Task instructions
Return, with both end lines included, exactly what the data below holds from the line with "How do I perform: Click" through the line with "The image size is (954, 759).", though not the pictures.

Extracted entries
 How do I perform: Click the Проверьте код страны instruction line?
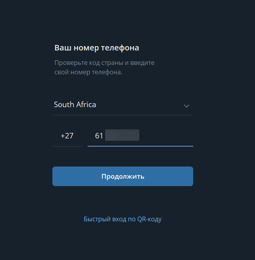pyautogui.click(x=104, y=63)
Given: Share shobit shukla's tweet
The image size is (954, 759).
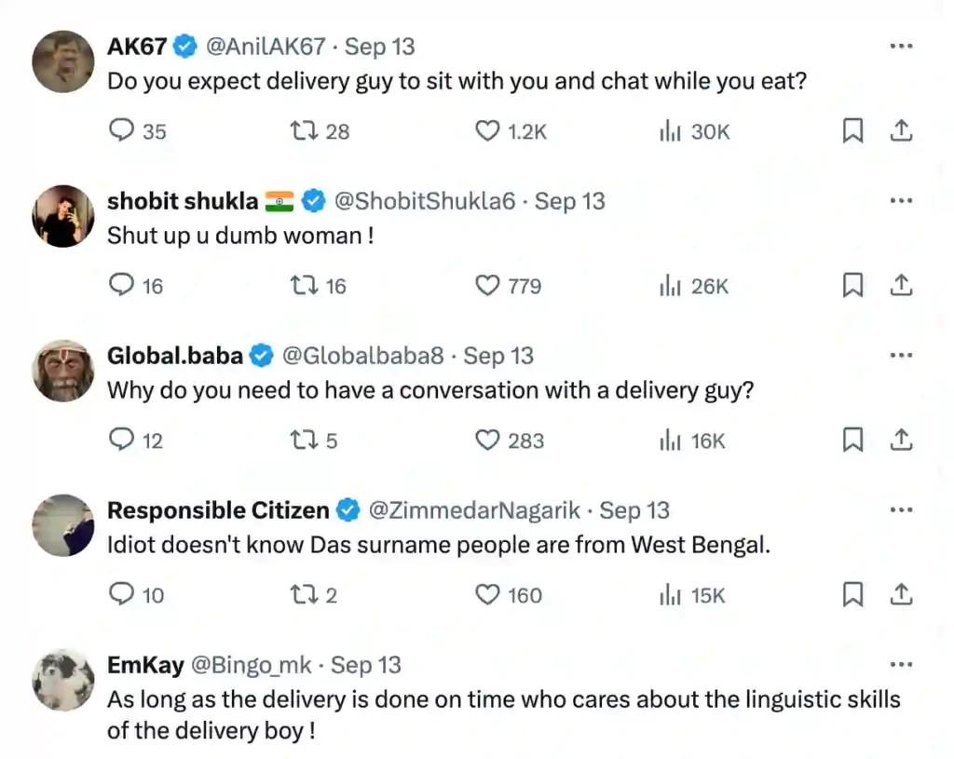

* * *

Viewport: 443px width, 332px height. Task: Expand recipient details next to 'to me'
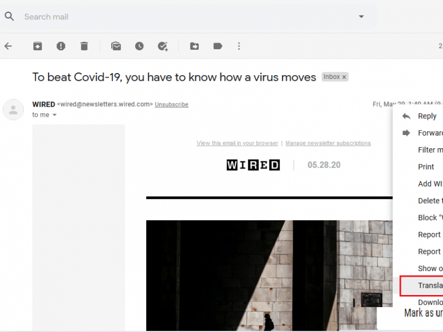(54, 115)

Response to this task
 How do I perform: Click the Проверьте код страны instruction line?
pyautogui.click(x=104, y=63)
Given: Share shobit shukla's tweet
The image size is (954, 759).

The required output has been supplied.